None Non-Malicious Amazon DynamoDB Data Deletion Can Occur!
Are you your companies main information technology head? You are the person responsible for maintenance, upgrades, and making sure all files are accessible by your employees when they need them? Now imagine that due to fatigue or distraction you inadvertently lose 300GB of data in an Amazon DynamoDB, and you have no recourse to recover the data you are expected to be protecting.
Of course, you are saying to yourself that this scenario would never happen. You would be careful and diligent in your tasks. Every IT administrator says that. Even non-IT personnel sit at their computers thinking how careful they will be when working on an important project. However, that exact thing that you’d never do has happened to many, including to GitLab.
The GitLab Incident
On January 31, 2017, GitHub came under attack by spammers. According to their reports, the attacks began at around 6 pm, US Central Time, when reports of spammers hammering the database making it unstable began coming in. The team at GitLab worked hard to stop the spammers and restore stability to their database.
The GitLab’s team was able to block the spammers and remove a user who had 47,000 IPS using the same account. However, the spamming attack was not the only incident the group encountered that evening. At around 10 pm, the support team received notification that the DB Replication was lagging so far behind it effectively stopped. The lagging was due to “a spike in writes that were not processed on time by the secondary database.”
Once again, the team set out to attempt to fix this problem. Upon review, it appeared that the database two was only lagging about 4 GB. While determining the cause of the lag, a team member noticed that the db2.cluster was refusing to replicate and connect to database 1. The team member attempted to correct the communication error between the two databases by adjusting the number of WAL clients. This correction leads to a new error which causes the replication process not to start.

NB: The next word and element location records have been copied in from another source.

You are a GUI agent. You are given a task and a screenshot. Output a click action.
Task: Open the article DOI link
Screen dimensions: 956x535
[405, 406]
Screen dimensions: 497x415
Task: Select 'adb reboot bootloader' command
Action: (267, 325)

After making several adjustments, team members are still unable to make the second database replicated. Upon further review, the team member believes the problem lies in the present, but empty, PostgreSQL data directory. While attempting to delete this problem directory, the team member ran the delete process on database one instead of two. Despite discovering his error within seconds, only 4GB of data remained in the database. The original storage amount in this database was around 300GB.
Recovering the information was not an easy task. GitLab had five backup/replication techniques in place for catastrophic events like this one. However, these services were either not set up properly in the first place or was not working reliably. While they were able to restore most of the data, it was around six hours old. Had the team member not ran a manual backup before the outage, data would have been at least 24 hours old.
Seamless Daily Backup of Amazon DynamoDB
As you can see from GitLab’s outage, these accidents happen. A tired worker trying to fix a string of problems can make a fatal error resulting in the loss of hundreds of gigabytes of data. There is a way to ensure never lose any of your data and that is by using our Amazon DynamoDB backup service.
While Amazon works hard to make its DynamoDB service fully integrated for use across multiple platforms, not every tier offers backup solutions to go with their service. Much like their Amazon SimpleDB platform, you are responsible for backing up your data to protect against a catastrophic error.
We know you may have a variety of tables, domains, and regions attached to your Amazon DynamoDB account. That is why our service allows you to choose which tables and domains to backup and at what intervals you save your information. By default, we backup your databases daily. You can choose to change this to every few days or even once a week. However, we recommend you backup up your changes daily.
Restoration is a simple one click solution. As with our other backup options, you can choose to restore the information to the same domain/region as it came from or you can restore it to a new domain/region. However, if you restore to the same domain/region as where the data was backed up from it is a destructive restoration meaning it will replace everything in the domain. Restoring to a new domain/region is a non-destructive restoration.